#### EXERCISE
Write down each entry precisely as given.

Items from a dataset:
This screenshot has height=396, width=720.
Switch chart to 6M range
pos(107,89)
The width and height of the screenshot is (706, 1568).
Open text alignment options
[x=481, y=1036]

#### FINAL ANSWER
This screenshot has height=396, width=720.
Switch chart to 6M range
pos(107,89)
The width and height of the screenshot is (706, 1568).
Open text alignment options
[x=481, y=1036]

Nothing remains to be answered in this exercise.